Practical implementation based on histogram of oriented gradient descriptor combined with deep learning: Towards intelligent monitoring of a photovoltaic power plant with robust faults predictions

The increasing complexity of photovoltaic (PV) system monitoring underscores the importance of precise fault detection and energy loss prediction. This paper proposes a deep learning-based framework that integrates multiple advanced techniques to accurately detect, localize, and predict faults in PV panels. A pre-trained Convolutional Neural Network (CNN), based on the AlexNet architecture, processes thermal imaging data for precise fault extraction. This facilitates the classification of faults, contributing to improved decision-making in PV system management.

To further enhance real-time monitoring, the framework integrates the Histogram of Oriented Gradients (HoG) descriptor with Support Vector Machine (SVM) models, enabling efficient detection and localization of hotspots across the panels. Additionally, the system leverages Long Short-Term Memory (LSTM) networks combined with fuzzy logic to predict panel performance degradation and quantify energy losses caused by detected faults. The learning process relies on the Long-Term Recurrent Convolutional Network (LRCN) to accurately forecast defects by analyzing power efficiency loss rates.

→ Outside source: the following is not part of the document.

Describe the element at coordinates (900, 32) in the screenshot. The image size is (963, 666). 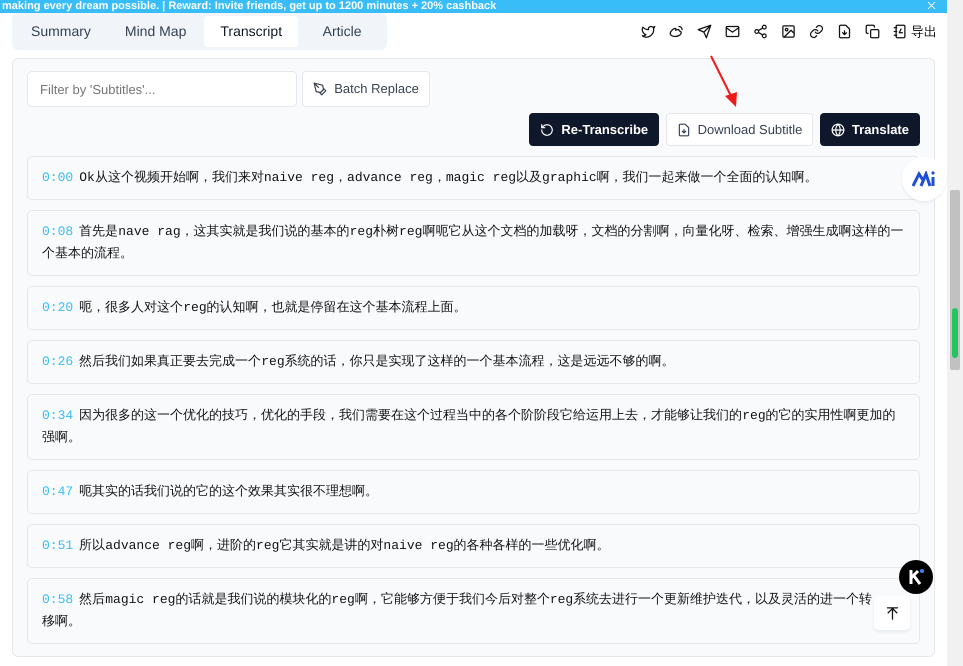
I see `notebook-icon` at that location.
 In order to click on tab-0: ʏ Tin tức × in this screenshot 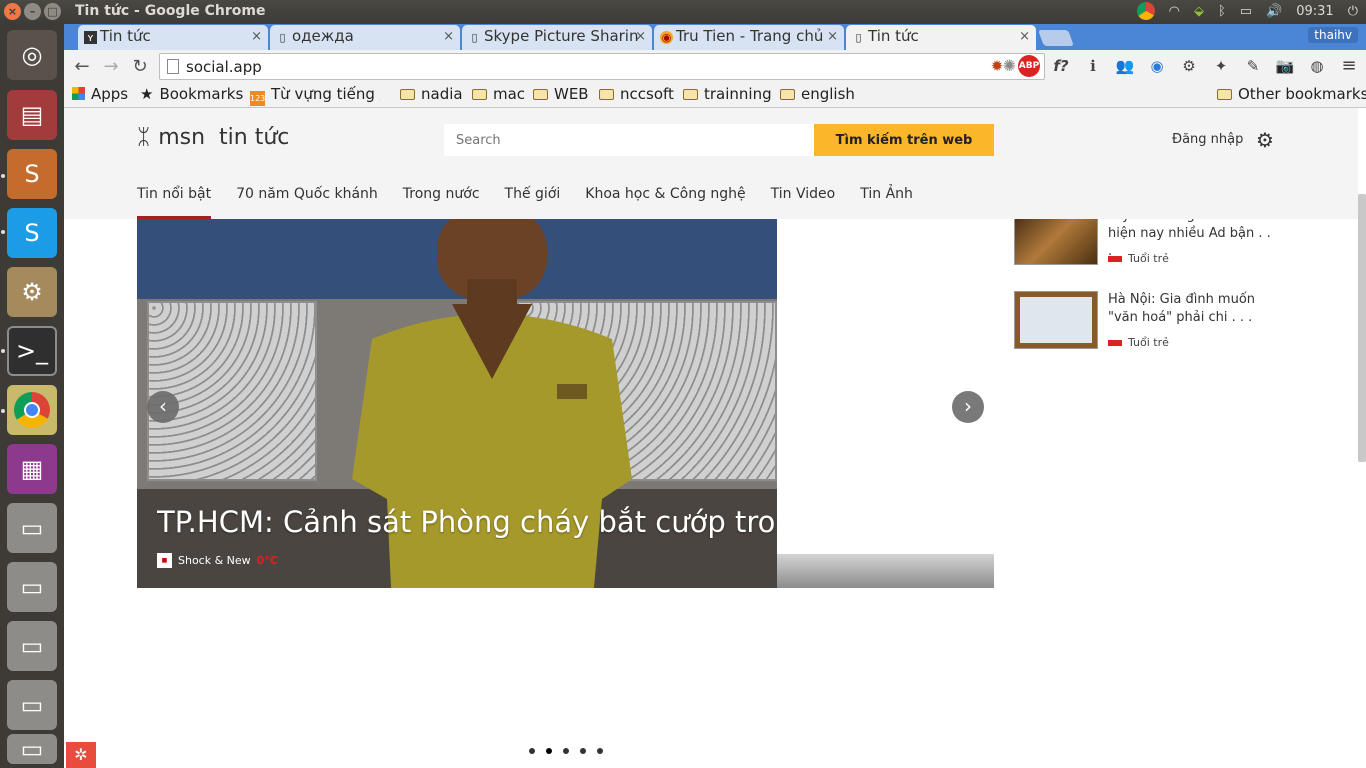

Experimental results confirm the effectiveness and reliability of the proposed framework. Achieving an accuracy of 95.45%, with a true positive rate of 91.67% and a true negative rate of 100%, the system demonstrates robust fault detection capabilities. These results highlight the framework’s potential to mitigate power losses, ensuring optimal operation of PV systems. This intelligent solution offers a significant advancement in PV system maintenance and monitoring, providing a scalable approach for real-world applications.